Onze hulp en ons schild

Tegenover de macht van God vallen de machtigste mensen zoals “een koning” en “een held” in het niet (Ps 33:16). Ze zijn machteloos, ook al hebben ze een “groot leger” en “grote kracht”, om zich te verlossen van een vijand of zich uit een bedreigende situatie te redden.

Als een mens uitsluitend op de grote kracht van een paard rekent voor een overwinning of om te ontkomen aan een nederlaag, komt hij bedrogen uit (Ps 33:17). Zijn hoop daarop is vals. De mens is dwaas en lijdt aan hopeloze zelfoverschatting als hij zich voor een overwinning op menselijke kracht beroemt en daarop steunt. Alleen de HEERE kan de overwinning geven, want Hij bestuurt alles.

In tegenstelling tot mensen die op de kracht van menselijke middelen vertrouwen, op de kracht van een machtige bondgenoot, staan de mensen die de HEERE vrezen en op Zijn goedertierenheid hopen (Ps 33:18). Zij weten dat Zijn oog in liefdevolle zorg op hen is gericht en dat Hij hen altijd ziet, wat wil zeggen dat Hij in goedheid op hen let (Jb 36:7a). Dit is heel wat beter dan op menselijke middelen te bouwen.

Hij redt van de dood (Ps 33:19). Ook behoudt Hij in het leven in tijden van honger die wordt veroorzaakt door de omsingeling door een vijand (vgl. Js 36:12b). Bij een hongersnood is elk beroep op een koning, een held of een paard zinloos (vgl. 2Kn 6:25-27; Js 36:9b).

De Ps 33:20-21 zijn als het ware het antwoord van het overblijfsel op de oproep tot lofprijzing van de Ps 33:1-3. Wie de HEERE vrezen, verwachten Hem, dat wil zeggen dat ze uitzien naar wat Hij gaat doen (Ps 33:20). Ze nemen niet zelf initiatieven, maar laten het aan Hem over. Wat Hij bepaalt, is goed. Ze belijden vrijmoedig dat Hij hun hulp en hun schild is (vgl. Ps 28:7). Hij is hun Helper en Beschermer.

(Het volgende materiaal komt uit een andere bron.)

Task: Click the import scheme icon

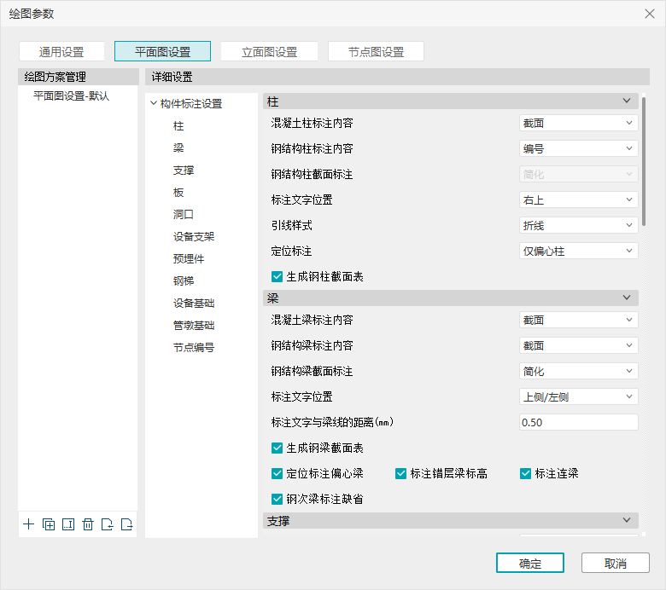Action: [x=108, y=524]
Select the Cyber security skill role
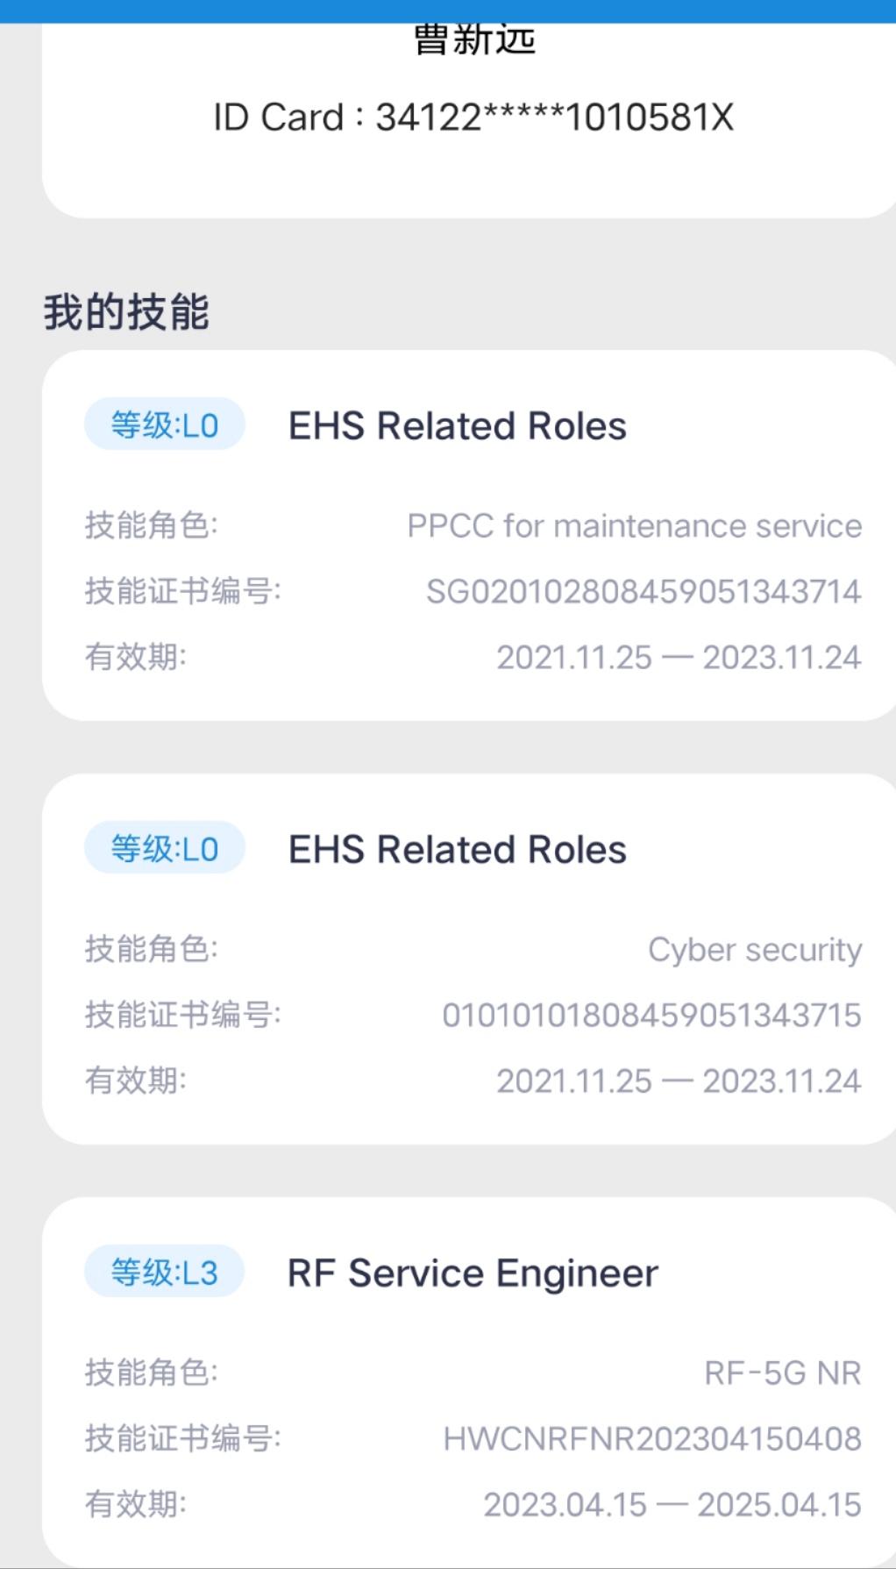 point(754,950)
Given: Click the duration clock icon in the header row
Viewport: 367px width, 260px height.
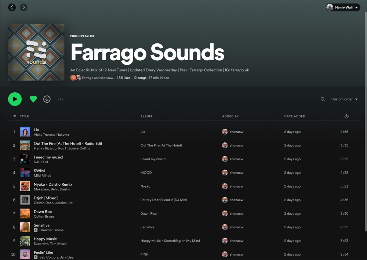Looking at the screenshot, I should (x=346, y=116).
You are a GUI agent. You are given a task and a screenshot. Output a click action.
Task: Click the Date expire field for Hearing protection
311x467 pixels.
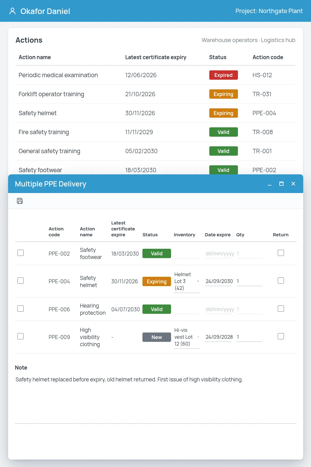(x=218, y=309)
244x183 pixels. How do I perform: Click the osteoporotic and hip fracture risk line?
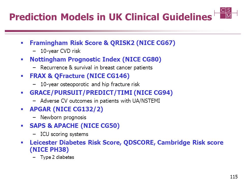(90, 84)
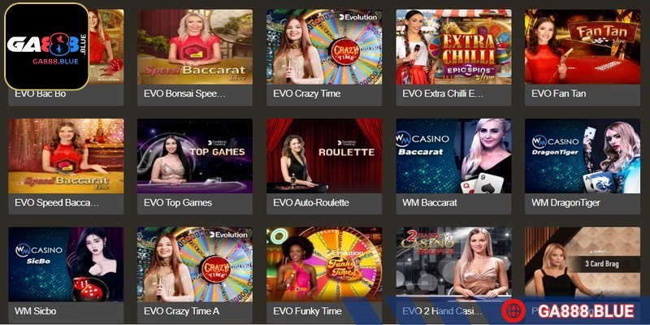Select the 2 Hand Casino Hold'em thumbnail
The height and width of the screenshot is (325, 650).
point(453,264)
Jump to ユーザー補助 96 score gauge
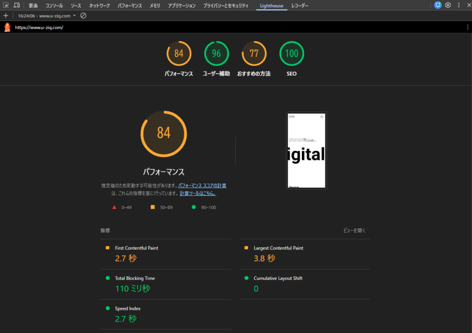The width and height of the screenshot is (472, 333). (216, 54)
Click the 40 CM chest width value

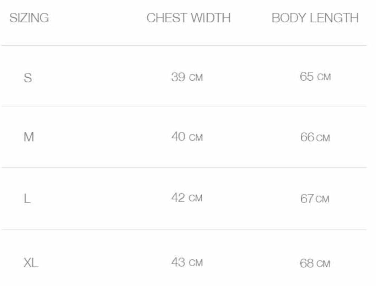tap(187, 137)
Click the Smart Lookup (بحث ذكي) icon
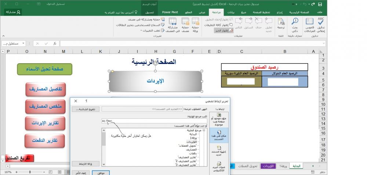 [294, 22]
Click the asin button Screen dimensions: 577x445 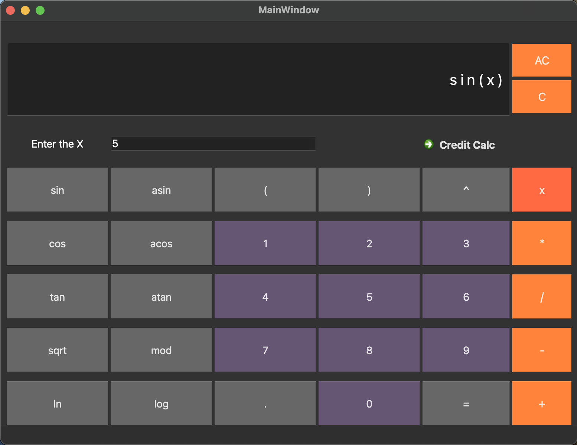pyautogui.click(x=161, y=189)
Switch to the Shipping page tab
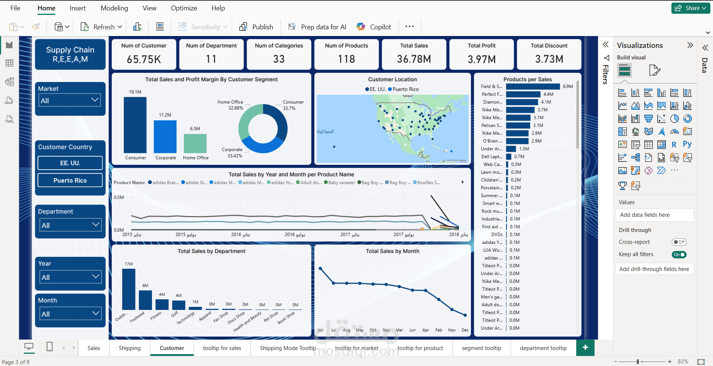The height and width of the screenshot is (366, 713). [130, 348]
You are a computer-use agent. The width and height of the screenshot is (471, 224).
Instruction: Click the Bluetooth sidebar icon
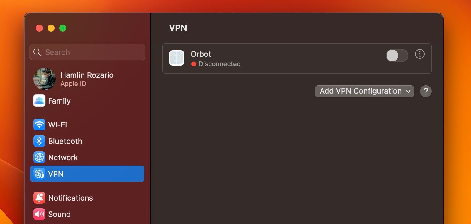(39, 141)
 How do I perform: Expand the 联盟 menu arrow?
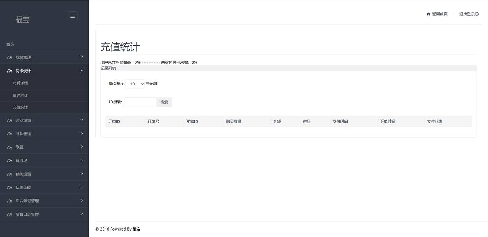[x=82, y=147]
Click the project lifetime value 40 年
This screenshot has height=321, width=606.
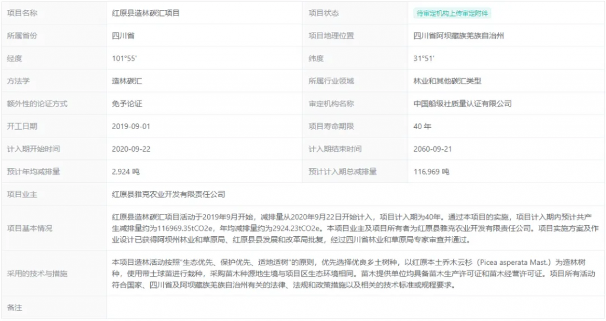tap(423, 126)
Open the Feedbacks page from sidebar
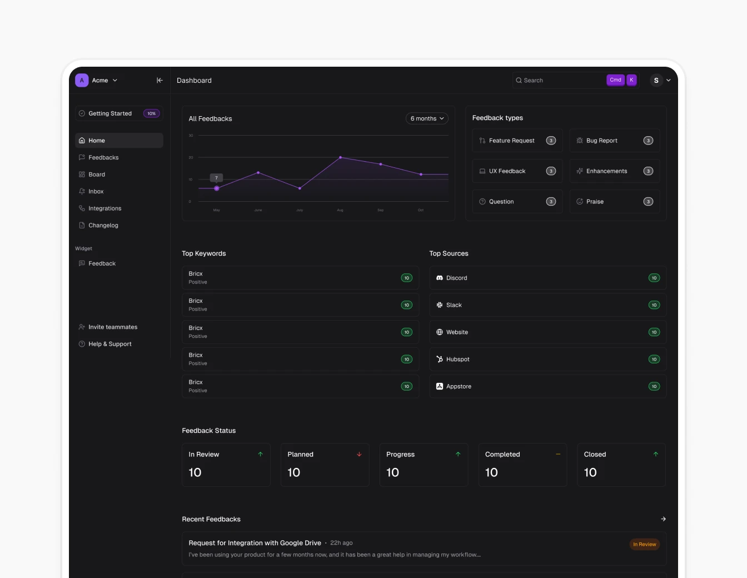This screenshot has height=578, width=747. (x=103, y=157)
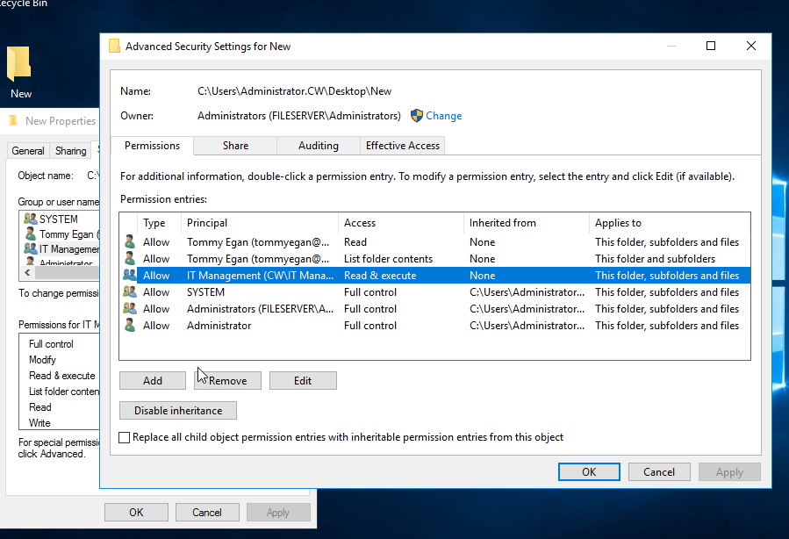Click the folder icon in the dialog title bar

click(114, 47)
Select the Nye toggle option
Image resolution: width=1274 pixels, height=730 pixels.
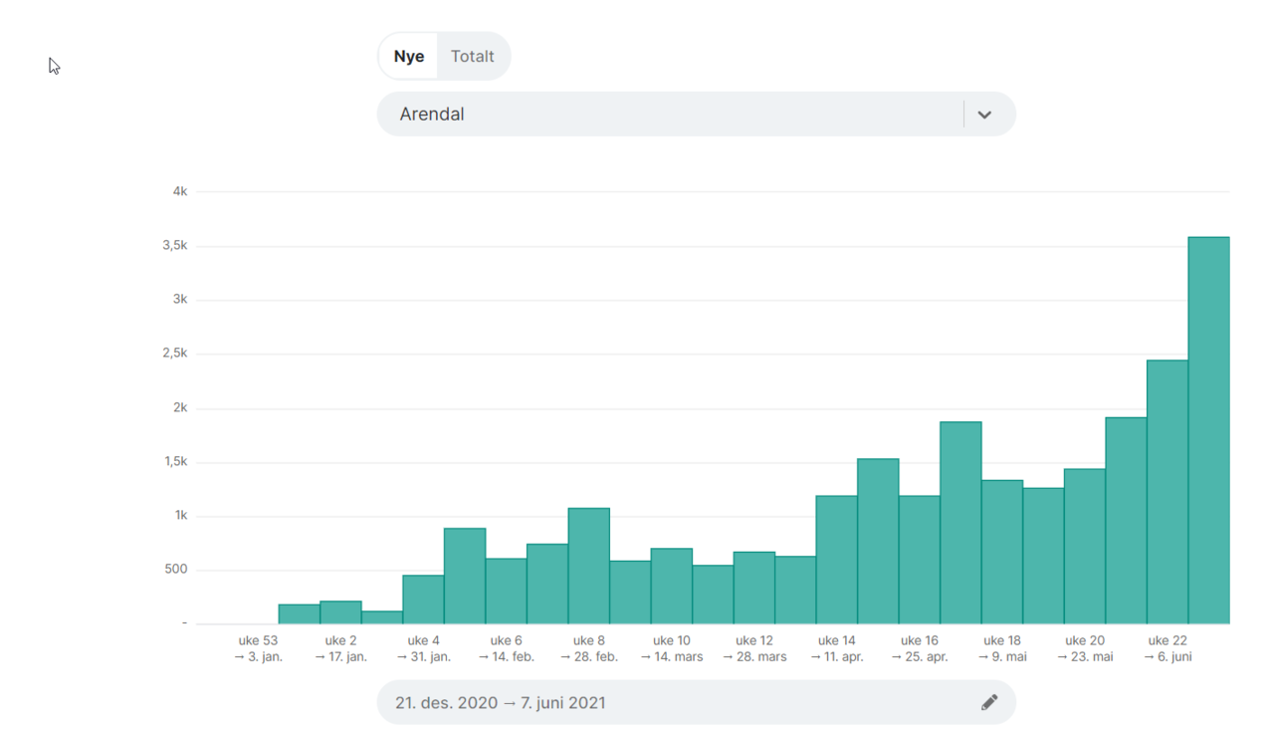tap(409, 57)
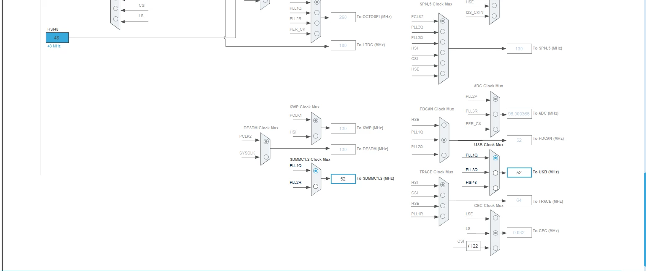The width and height of the screenshot is (646, 272).
Task: Choose PLL2P in ADC Clock Mux
Action: 496,99
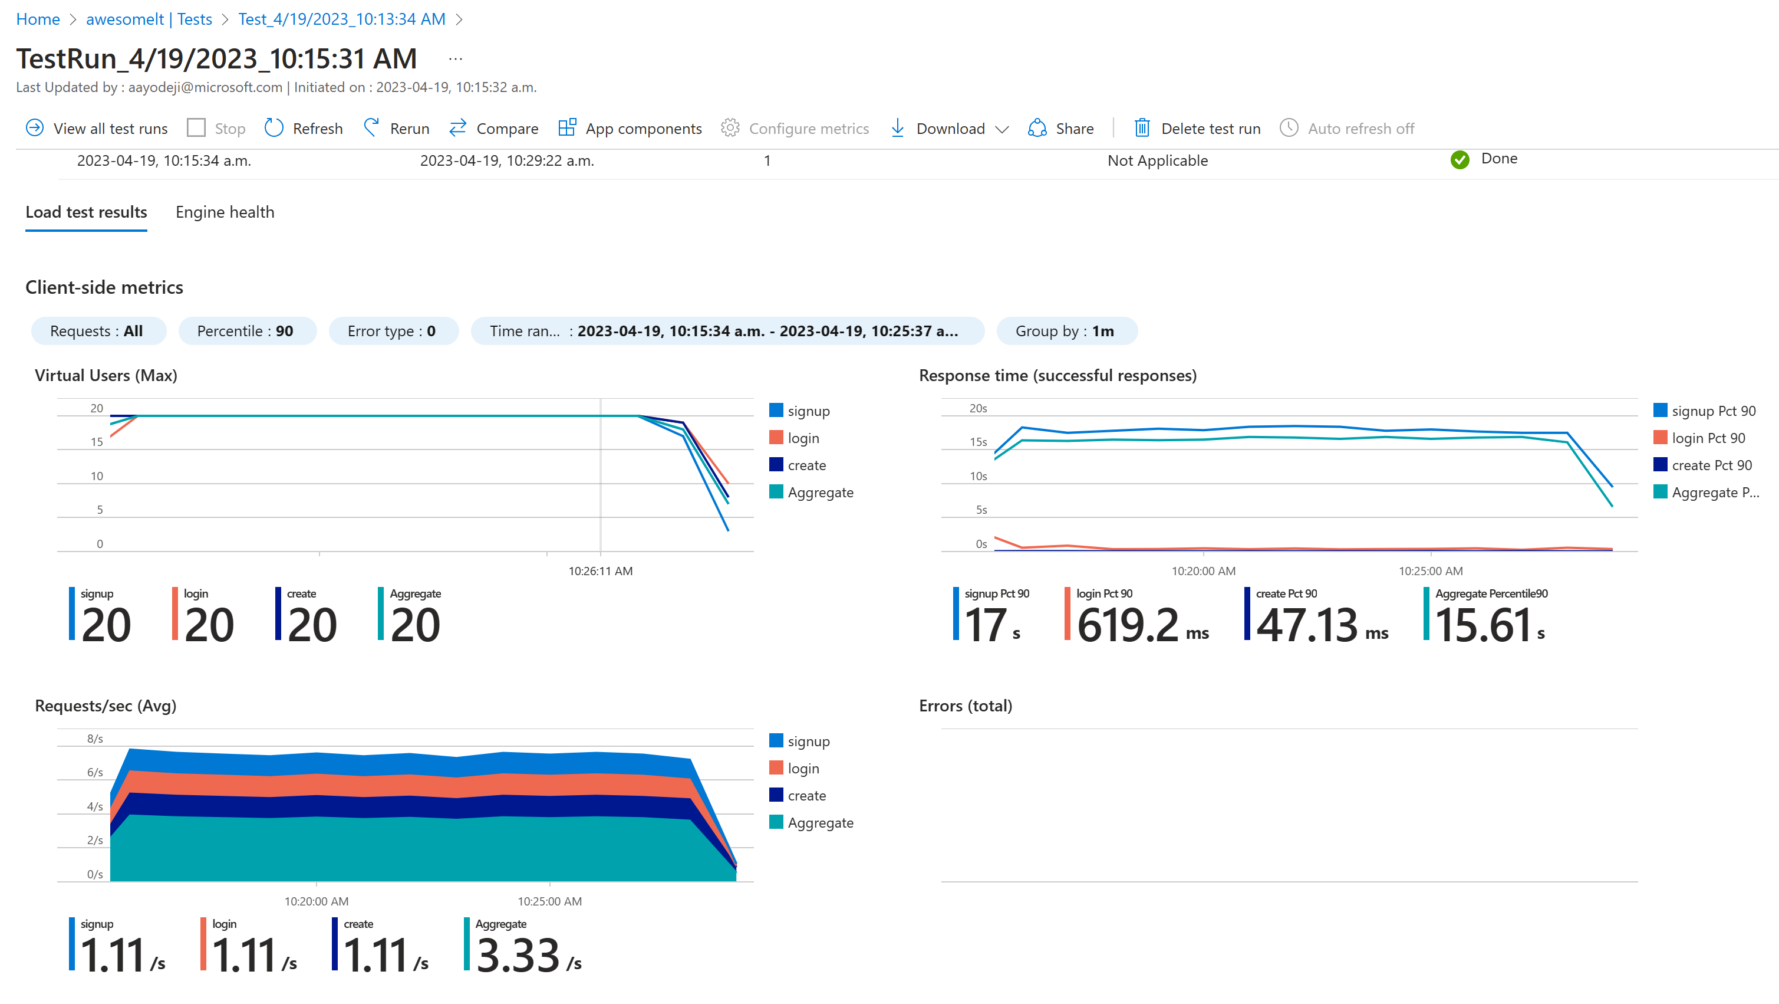Select Error type 0 filter
Image resolution: width=1779 pixels, height=1004 pixels.
coord(391,330)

Ze verklaren dat hun hart in Hem verblijd is (Ps 33:21). De oorzaak daarvan is hun vertrouwen op “Zijn heilige Naam”. Dit houdt in dat ze zich aan Hem onderwerpen, dat wil zeggen dat zij God willen laten zijn Wie Hij is: God. Zijn heilige Naam staat ervoor garant dat Hij al Zijn plannen zal uitwerken tot vervulling van al Zijn beloften. Als het slecht gaat met Israël, wordt de Naam van de HEERE onteerd, en als het goed gaat met Israël, wordt de Naam van de HEERE geheiligd. Als de Heer Jezus Zijn discipelen leert bidden, is het eerste dat Hij hun leert zeggen: “Onze Vader Die in de hemelen bent, moge Uw Naam worden geheiligd” (Mt 6:9; vgl. Js 29:23; Js 48:9-11).

Het gebed om zegen in Ps 33:22 is de uitdrukking van afhankelijkheid van de goedertierenheid van God. Het is de wens dat de belofte van de zegeningen van het verbond door de HEERE waargemaakt wordt. Door hun uitgesproken vertrouwen op en verwachting van de HEERE mag het overblijfsel verwachten dat de HEERE trouw zal zijn aan Zijn woord en belofte. De Godvrezenden vragen om Gods goedertierenheid “over” hen, wat betekent dat die over hen zal waken, hen zal beschermen en hen zal leiden door het leven. Ze hopen op Hem en daarmee op alles wat Hij is, want alleen Hem hebben zij nodig om hun leven verder te leven tot Zijn eer.